(Beginning of DATA SUPPLIED)

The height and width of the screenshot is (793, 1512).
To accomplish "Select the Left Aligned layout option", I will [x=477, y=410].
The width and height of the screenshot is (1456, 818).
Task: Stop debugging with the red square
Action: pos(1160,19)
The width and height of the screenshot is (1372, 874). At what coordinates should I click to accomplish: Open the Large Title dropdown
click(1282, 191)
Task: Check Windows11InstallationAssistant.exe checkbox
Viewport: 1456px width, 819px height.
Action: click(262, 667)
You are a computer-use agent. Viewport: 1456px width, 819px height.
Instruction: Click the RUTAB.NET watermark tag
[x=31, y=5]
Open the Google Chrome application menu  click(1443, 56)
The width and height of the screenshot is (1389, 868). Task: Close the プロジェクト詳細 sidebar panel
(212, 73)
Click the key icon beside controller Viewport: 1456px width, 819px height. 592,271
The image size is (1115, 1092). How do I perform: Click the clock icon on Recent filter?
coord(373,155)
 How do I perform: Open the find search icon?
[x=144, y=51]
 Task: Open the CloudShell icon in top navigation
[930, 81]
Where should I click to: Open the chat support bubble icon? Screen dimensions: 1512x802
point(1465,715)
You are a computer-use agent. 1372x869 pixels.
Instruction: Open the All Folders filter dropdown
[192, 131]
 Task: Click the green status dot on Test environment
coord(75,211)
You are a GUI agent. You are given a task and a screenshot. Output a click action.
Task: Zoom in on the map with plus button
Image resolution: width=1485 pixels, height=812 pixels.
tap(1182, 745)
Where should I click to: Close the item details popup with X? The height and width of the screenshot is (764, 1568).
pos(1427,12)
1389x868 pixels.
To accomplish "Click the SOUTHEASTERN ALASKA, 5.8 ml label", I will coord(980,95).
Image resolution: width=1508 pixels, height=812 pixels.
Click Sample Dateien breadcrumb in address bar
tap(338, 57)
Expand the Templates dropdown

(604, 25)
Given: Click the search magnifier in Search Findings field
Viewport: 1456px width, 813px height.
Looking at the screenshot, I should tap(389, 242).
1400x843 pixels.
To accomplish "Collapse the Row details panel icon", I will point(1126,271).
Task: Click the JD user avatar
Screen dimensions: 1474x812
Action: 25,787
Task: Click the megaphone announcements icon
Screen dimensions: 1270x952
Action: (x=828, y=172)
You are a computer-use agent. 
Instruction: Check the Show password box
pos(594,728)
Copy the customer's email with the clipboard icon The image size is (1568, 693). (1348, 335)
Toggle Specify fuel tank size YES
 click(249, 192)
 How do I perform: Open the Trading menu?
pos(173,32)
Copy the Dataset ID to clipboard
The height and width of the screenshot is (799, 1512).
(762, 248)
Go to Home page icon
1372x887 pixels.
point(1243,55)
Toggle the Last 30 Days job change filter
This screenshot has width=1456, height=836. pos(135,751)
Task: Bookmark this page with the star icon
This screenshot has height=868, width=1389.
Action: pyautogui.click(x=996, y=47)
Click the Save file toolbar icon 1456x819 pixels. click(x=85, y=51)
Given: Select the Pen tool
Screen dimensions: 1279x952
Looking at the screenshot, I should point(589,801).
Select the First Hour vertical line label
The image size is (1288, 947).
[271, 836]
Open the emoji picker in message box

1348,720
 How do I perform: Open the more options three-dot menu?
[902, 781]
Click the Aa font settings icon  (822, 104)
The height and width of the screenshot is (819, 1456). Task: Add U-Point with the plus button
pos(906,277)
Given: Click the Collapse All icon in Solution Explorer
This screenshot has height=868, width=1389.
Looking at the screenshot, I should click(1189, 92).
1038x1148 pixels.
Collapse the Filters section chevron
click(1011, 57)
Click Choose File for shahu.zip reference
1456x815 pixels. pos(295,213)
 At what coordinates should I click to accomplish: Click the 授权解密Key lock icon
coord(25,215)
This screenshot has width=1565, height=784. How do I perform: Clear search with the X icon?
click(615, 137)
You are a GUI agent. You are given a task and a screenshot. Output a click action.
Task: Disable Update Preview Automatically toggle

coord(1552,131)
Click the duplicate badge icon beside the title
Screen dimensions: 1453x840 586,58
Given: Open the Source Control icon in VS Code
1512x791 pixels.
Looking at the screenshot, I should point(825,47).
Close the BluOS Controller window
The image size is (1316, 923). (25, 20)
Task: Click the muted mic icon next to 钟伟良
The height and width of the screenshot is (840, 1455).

(End of DATA SUPPLIED)

=== WHAT TO DO ===
Every line of the data above belongs in the answer, unchanged.

=== RESULT OF THIS TASK ===
The height and width of the screenshot is (793, 1512).
To accomplish "Select the Left Aligned layout option", I will [x=477, y=410].
The width and height of the screenshot is (1456, 818).
Task: Stop debugging with the red square
Action: pos(1160,19)
The width and height of the screenshot is (1372, 874). At what coordinates should I click to accomplish: Open the Large Title dropdown
click(1282, 191)
Task: Check Windows11InstallationAssistant.exe checkbox
Viewport: 1456px width, 819px height.
Action: click(262, 667)
You are a computer-use agent. Viewport: 1456px width, 819px height.
Instruction: Click the RUTAB.NET watermark tag
[x=31, y=5]
Open the Google Chrome application menu  click(1443, 56)
The width and height of the screenshot is (1389, 868). Task: Close the プロジェクト詳細 sidebar panel
(212, 73)
Click the key icon beside controller Viewport: 1456px width, 819px height. 592,271
The image size is (1115, 1092). How do I perform: Click the clock icon on Recent filter?
coord(373,155)
 How do I perform: Open the find search icon?
[x=144, y=51]
 Task: Open the CloudShell icon in top navigation
[930, 81]
Where should I click to: Open the chat support bubble icon? Screen dimensions: 1512x802
point(1465,715)
You are a computer-use agent. 1372x869 pixels.
Instruction: Open the All Folders filter dropdown
[192, 131]
 Task: Click the green status dot on Test environment
coord(75,211)
You are a GUI agent. You are given a task and a screenshot. Output a click action.
Task: Zoom in on the map with plus button
Image resolution: width=1485 pixels, height=812 pixels.
tap(1182, 745)
Where should I click to: Close the item details popup with X? The height and width of the screenshot is (764, 1568).
pos(1427,12)
1389x868 pixels.
To accomplish "Click the SOUTHEASTERN ALASKA, 5.8 ml label", I will coord(980,95).
Image resolution: width=1508 pixels, height=812 pixels.
Click Sample Dateien breadcrumb in address bar
tap(338, 57)
Expand the Templates dropdown

(604, 25)
Given: Click the search magnifier in Search Findings field
Viewport: 1456px width, 813px height.
Looking at the screenshot, I should tap(389, 242).
1400x843 pixels.
To accomplish "Collapse the Row details panel icon", I will point(1126,271).
Task: Click the JD user avatar
Screen dimensions: 1474x812
Action: 25,787
Task: Click the megaphone announcements icon
Screen dimensions: 1270x952
Action: (x=828, y=172)
You are a computer-use agent. 
Instruction: Check the Show password box
pos(594,728)
Copy the customer's email with the clipboard icon The image size is (1568, 693). (1348, 335)
Toggle Specify fuel tank size YES
 click(249, 192)
 How do I perform: Open the Trading menu?
pos(173,32)
Copy the Dataset ID to clipboard
The height and width of the screenshot is (799, 1512).
(762, 248)
Go to Home page icon
1372x887 pixels.
point(1243,55)
Toggle the Last 30 Days job change filter
This screenshot has width=1456, height=836. pos(135,751)
Task: Bookmark this page with the star icon
This screenshot has height=868, width=1389.
Action: pyautogui.click(x=996, y=47)
Click the Save file toolbar icon 1456x819 pixels. click(x=85, y=51)
Given: Select the Pen tool
Screen dimensions: 1279x952
Looking at the screenshot, I should point(589,801).
Select the First Hour vertical line label
The image size is (1288, 947).
[271, 836]
Open the emoji picker in message box

1348,720
 How do I perform: Open the more options three-dot menu?
[902, 781]
Click the Aa font settings icon  (822, 104)
The height and width of the screenshot is (819, 1456). Task: Add U-Point with the plus button
pos(906,277)
Given: Click the Collapse All icon in Solution Explorer
This screenshot has height=868, width=1389.
Looking at the screenshot, I should click(1189, 92).
1038x1148 pixels.
Collapse the Filters section chevron
click(1011, 57)
Click Choose File for shahu.zip reference
1456x815 pixels. pos(295,213)
 At what coordinates should I click to accomplish: Click the 授权解密Key lock icon
coord(25,215)
This screenshot has width=1565, height=784. How do I perform: Clear search with the X icon?
click(615, 137)
You are a GUI agent. You are given a task and a screenshot. Output a click action.
Task: Disable Update Preview Automatically toggle

coord(1552,131)
Click the duplicate badge icon beside the title
Screen dimensions: 1453x840 586,58
Given: Open the Source Control icon in VS Code
1512x791 pixels.
Looking at the screenshot, I should point(825,47).
Close the BluOS Controller window
The image size is (1316, 923). (25, 20)
Task: Click the muted mic icon next to 钟伟良
The height and width of the screenshot is (840, 1455).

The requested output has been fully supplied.